For most of their 2,200-year history, the Chinese have regarded their nation as the center of the universe. To understand this perspective, imagine the modern world without Chinese inventions such as gunpowder, the magnetic compass or silk.

The closing of China to outsiders during the 19th century and China’s embrace of communism under Mao Zedong in the 20th century changed Western attitudes to China, with many foreigners believing China’s greatest days were behind it.

In the last five years, that impression has changed markedly. China has embraced international commerce and since joining the World Trade Organization in 2001 has rapidly grown its manufacturing sector. For the leadership in Beijing, managing the breakneck pace of growth requires a delicate balance.

On one hand, China’s private sector needs to create hundreds of thousands of new jobs a year to absorb the continuing migration of people from rural areas into the major cities, as well as the workers who are laid off as former state-run enterprises transfer to private ownership and restructure themselves in search of profitability. At the same time, authorities fear the pace of growth has become too fast — China’s gross domestic product was up 9.5 percent last year — and could result in economic overheating and a sharp downturn.

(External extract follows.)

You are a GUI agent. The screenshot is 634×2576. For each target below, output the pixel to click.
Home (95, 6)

In Washington, China’s economic growth has become the subject of intense controversy, since the country’s currency, the yuan, is pegged to the dollar at an exchange rate that economists assert undervalues it by 10 to 40 percent. Officials including Sen. Charles Schumer (D., N.Y.) have argued that the currency peg amounts to an unfair subsidy of Chinese exports and has called on the Bush administration to retaliate through tariffs.

But that complaint overlooks a key aspect of Sino-U.S. economic interdependence. Buying up dollars keeps the yuan low, but it has also helped to finance the U.S.’s chronic deficits.

Apparel makers see a dual opportunity in China. Following the lifting of quotas by the WTO, experts predict that China’s current 25.4 percent share of the U.S. imported textile and apparel market could rise to 50 percent or even as much as 80 percent, comparable to China’s position in unrestricted sectors such as shoes and toys. The opportunity for low-cost production has prompted apparel makers like Gap and Liz Claiborne to shift at least some of their production into China, and has Chinese companies building massive factories that employ tens of thousands of people. They call them “supply-chain cities.”At the same time, as more of China’s 1.3 billion citizens begin to climb into the middle class, Western marketers see the potential for a huge new consumer market. From LVMH Moët Hennessy Louis Vuitton to Wal-Mart, Western brands are setting up shop in China. Right now few Chinese can afford their products, but experts said these companies are positioning themselves to take advantage of huge growth potential.

When adjusted to consider local buying power, China’s $6.45 trillion economy is second only to the U.S. In the next decade, executives in the U.S., China and elsewhere will be closely watching the changing balance of power between these two economic superpowers.